From: Dirk-Willem van Gulik <dirkx@webweaving.org>
Date: Thu, 9 Mar 2006 01:43:49 -0800 (PST)
To: public-rdf-dawg@w3.org
Message-ID: <20060309013957.F70758@skutsje.san.webweaving.org>

.. always UTF8 ...

>  Unicode code points may also be expressed using an \uXXXX (U+0 to
>  U+FFFF) or \UXXXXXXXX syntax (for U+10000 onwards) where X is a
>  hexadecimal digit [0-9A-F]

I assume that what is ment here is the use of 7bit safe chars to express
unicode code points.
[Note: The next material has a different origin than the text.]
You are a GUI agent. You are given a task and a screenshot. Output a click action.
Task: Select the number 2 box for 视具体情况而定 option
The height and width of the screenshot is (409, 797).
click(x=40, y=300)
This begs the question:

->	can this be mixed with true utf8 in the same payload.

	-> my advise would be NOT to allow this; think cross
	site scripting for an example of the pain you may get
	into at some point in the future.

->	Is there 'escaping' for the \u and \U sequence itself ?
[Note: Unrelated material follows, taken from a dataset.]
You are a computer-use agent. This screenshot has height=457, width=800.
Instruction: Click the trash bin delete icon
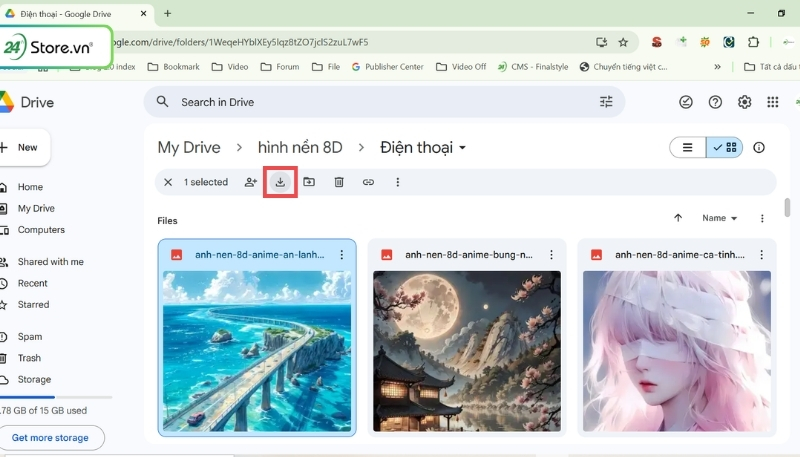coord(339,182)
	And if there is - can this be mixed in utf8 ? And if not
	- how does one know for a fact what mode one is ?

Or on other words:

->	If you really want this - better define it narrower

OR

->	Drop it altogether.

As to give strict parsers in hostile environments a chance.

DW

Received on Thursday, 9 March 2006 09:43:54 UTC